On se trouve donc en matière touristique devant un système d’itinéraires et d’équipements plutôt diffus. Dans le domaine de l’hébergement touristique privé ayant une capacité d’hébergement significative, il convient de souligner l’exemple singulier du Domaine des Ormes à Épiniac, entre Dol et Combourg, qui d’un vaste camping haut de gamme alloté par des tour-operators britanniques à l’origine, tend à devenir un véritable parc résidentiel de loisirs. Il intègre depuis une dizaine d’années la problématique du marché proche et du marché lointain. Ayant une importante clientèle britannique adepte du camping, il s’est adapté à l’évolution de ses attentes. Pour contrebalancer une dépendance excessive à ce marché, le site a retravaillé son offre touristique en direction d’une clientèle proche, malouine et surtout rennaise. Il a développé son pôle affaires (hôtel, séminaires) et événementiel, son centre équestre et son parcours de golf ouvert toute l’année. Le Domaine des Ormes se transforme progressivement en un centre de loisirs et de récréation entre métropole et littoral, avec des hébergements moins standardisés que les mobile-homes et capables d’accueillir tout au long de l’année une clientèle locale (chalets, huttes, en plus de ses emblématiques cabanes dans les arbres). En mineur, le parc zoologique de la Bourbansais, situé dans un château du 16e siècle à Pleugueneuc, rencontre une problématique similaire.

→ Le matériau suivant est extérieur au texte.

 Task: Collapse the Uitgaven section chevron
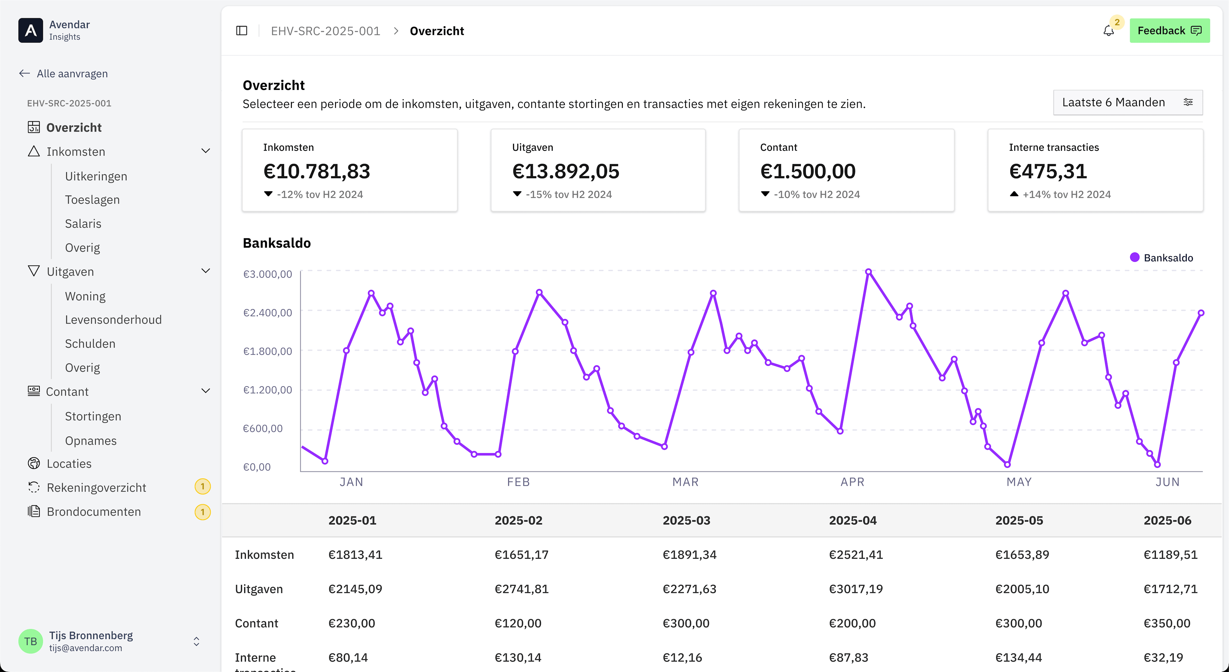[x=206, y=271]
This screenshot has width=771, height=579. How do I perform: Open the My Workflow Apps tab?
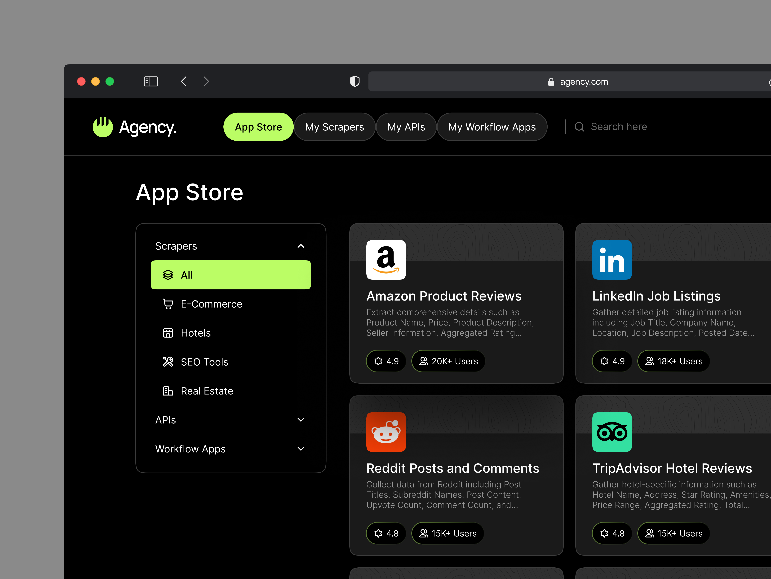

Dans le domaine de l’investissement public, le projet de Parc Naturel Régional Rance Côte d’Émeraude, par-delà son intérêt écologique, peut être vu comme la structuration d’une zone de récréation d’une métropole et l’arrière-pays d’un littoral touristique de plus en plus patrimonialisé, protégé et sauvegardé. Il inclut et affiche donc une dimension de tourisme durable. La aussi, il insère les villes portes de Dinard et Dinan, contourne Saint-Malo, mais il ne peut ignorer les dynamiques urbaines et des logiques touristiques à plus court terme (lire à ce propos l’article d’Yves Morvan, page 56).
Aujourd’hui Saint-Malo apparaît donc clairement comme une porte dans un système touristique multipolaire concurrentiel. Rennes, de son côté, est bien un pôle dans un système territorial en recomposition et affirme sa dimension de porte touristique régionale. Entre les deux, émerge un territoire aux multiples cheminements et points d’ancrage qui forme à la fois un arrière-pays touristique littoral et une zone de récréation urbaine, soumis aux différentes dynamiques urbaines et touristiques qui peuvent le dominer ou qu’il peut maîtriser.
Pour renforcer cet espace touristique entre pôles et portes, pour mieux l’ancrer comme destination touristique d’un tourisme mondial, on ne peut que souhaiter des inscriptions multiples au patrimoine mondial de l’Unesco, complémentaires à celle du Mont Saint- Michel. Le Parc Naturel Régional pourrait en être la préfiguration pour la Vallée de la Rance.